Entendeu o relator Ministro Alexandre de Moraes, e foi corroborado por todos os demais Ministros da Suprema Corte presentes no julgamento, que a MP instituiu restrições genéricas e abusivas, sem qualquer razoabilidade, em ofensa a princípios constitucionais que consagram a publicidade e a transparência nos órgãos públicos.

1 Lei nº 13.979, de 06 de fevereiro de 2020 – Dispõe sobre as medidas para enfrentamento da emergência de saúde pública de importância internacional decorrente do coronavírus responsável pelo surto de 2019.

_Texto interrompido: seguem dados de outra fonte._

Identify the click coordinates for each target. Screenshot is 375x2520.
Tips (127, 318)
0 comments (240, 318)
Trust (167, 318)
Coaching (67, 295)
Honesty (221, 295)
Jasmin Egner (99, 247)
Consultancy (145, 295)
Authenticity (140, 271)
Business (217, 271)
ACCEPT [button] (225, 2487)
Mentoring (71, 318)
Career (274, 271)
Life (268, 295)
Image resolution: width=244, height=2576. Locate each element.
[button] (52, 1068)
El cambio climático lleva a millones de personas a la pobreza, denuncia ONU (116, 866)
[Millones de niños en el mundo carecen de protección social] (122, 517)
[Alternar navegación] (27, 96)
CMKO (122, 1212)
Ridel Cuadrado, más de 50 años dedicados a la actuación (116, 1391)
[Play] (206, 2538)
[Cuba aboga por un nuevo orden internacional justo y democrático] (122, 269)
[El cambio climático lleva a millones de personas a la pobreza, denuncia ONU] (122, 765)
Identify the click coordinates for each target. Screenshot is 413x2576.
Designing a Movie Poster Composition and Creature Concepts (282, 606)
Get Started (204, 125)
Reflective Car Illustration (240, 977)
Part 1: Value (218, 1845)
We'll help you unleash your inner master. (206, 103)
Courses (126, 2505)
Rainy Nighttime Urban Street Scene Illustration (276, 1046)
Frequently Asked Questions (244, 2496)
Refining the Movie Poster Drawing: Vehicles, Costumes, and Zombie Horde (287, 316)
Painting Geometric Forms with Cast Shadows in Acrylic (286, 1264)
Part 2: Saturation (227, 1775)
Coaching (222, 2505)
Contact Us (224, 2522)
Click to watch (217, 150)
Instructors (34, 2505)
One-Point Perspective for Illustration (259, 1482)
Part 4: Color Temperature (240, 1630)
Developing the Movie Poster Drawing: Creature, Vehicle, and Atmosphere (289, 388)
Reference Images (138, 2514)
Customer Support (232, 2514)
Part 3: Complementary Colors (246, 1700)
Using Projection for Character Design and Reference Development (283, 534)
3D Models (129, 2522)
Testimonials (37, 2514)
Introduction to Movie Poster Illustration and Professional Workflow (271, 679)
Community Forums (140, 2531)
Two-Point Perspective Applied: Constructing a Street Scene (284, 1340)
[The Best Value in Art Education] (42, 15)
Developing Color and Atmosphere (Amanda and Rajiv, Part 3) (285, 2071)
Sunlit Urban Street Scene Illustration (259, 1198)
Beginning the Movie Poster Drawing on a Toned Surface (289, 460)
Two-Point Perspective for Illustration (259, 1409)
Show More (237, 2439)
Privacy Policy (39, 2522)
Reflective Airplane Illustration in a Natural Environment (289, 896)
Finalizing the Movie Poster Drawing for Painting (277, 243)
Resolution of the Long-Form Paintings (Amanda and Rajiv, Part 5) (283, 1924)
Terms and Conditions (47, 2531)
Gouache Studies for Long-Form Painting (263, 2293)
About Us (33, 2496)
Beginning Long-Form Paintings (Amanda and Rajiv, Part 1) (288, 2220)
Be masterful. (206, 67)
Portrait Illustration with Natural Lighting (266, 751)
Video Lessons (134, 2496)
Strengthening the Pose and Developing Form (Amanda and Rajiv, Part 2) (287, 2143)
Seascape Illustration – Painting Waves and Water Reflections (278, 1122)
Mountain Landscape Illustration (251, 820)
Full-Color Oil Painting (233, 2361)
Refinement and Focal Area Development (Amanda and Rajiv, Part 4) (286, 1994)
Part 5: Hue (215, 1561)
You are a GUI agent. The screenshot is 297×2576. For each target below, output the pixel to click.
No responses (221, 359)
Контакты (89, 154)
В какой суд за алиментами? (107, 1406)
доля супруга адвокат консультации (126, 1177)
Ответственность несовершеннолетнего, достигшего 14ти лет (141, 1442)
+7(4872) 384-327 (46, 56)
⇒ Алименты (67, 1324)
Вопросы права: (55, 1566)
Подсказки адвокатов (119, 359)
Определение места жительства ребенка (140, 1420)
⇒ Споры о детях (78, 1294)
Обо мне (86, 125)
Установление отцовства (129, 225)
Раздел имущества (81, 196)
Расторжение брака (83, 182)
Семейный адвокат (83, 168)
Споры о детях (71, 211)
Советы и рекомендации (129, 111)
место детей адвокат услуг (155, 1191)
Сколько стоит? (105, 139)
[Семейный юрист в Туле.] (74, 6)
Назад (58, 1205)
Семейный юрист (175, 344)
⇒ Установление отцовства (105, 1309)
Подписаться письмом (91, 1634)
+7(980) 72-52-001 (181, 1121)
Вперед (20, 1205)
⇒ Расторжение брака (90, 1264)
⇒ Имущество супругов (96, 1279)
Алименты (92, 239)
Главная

2 Medida Provisória 928/2020 - Altera a Lei nº 13.979, de 6 de fevereiro de 2020, para dispor sobre procedimentos para aquisição de bens, serviços e insumos destinados ao enfrentamento da emergência de saúde pública de importância internacional decorrente do coronavírus.
3 ADI 6351 –– Número Único de Processo:0088829--67.2020.1.00.0000
Decisão: O Tribunal, por unanimidade, referendou a medida cautelar anteriormente deferida para suspender a eficácia do art. 6º--B da Lei nº 13.979/2020, incluído pelo art. 1º da Medida Provisória nº 928/2020, nos termos do voto do Relator. Falou, pelo requerente, o Dr. Marcus Vinicius Furtado Coêlho. Ausente, justificadamente, o Ministro Celso de Mello. Presidência do Ministro Dias Toffoli. Plenário, 30.04.2020 (Sessão realizada inteiramente por videoconferência -- Resolução 672/2020/STF).

De todo o exposto, há de se concluir que a LAI possui eficácia inclusive em momentos excepcionais, onde outras leis não precisam de aplicação ipsis litteris, como por exemplo a Lei 8.666/93, que neste período pandêmico aceita a dispensa de licitações para diversas contratações, enquadrando como exceção. E nesta fase que vemos a eficácia da Lei de acesso à informação, a qual entra em ação para “fiscalizar” os gestores públicos, fazendo com que a publicidade e transparência pública sejam mantidas garantindo a proteção constitucional de toda sociedade, minimizando os desvios de recursos, e quando houverem possam ser constatados por qualquer cidadão.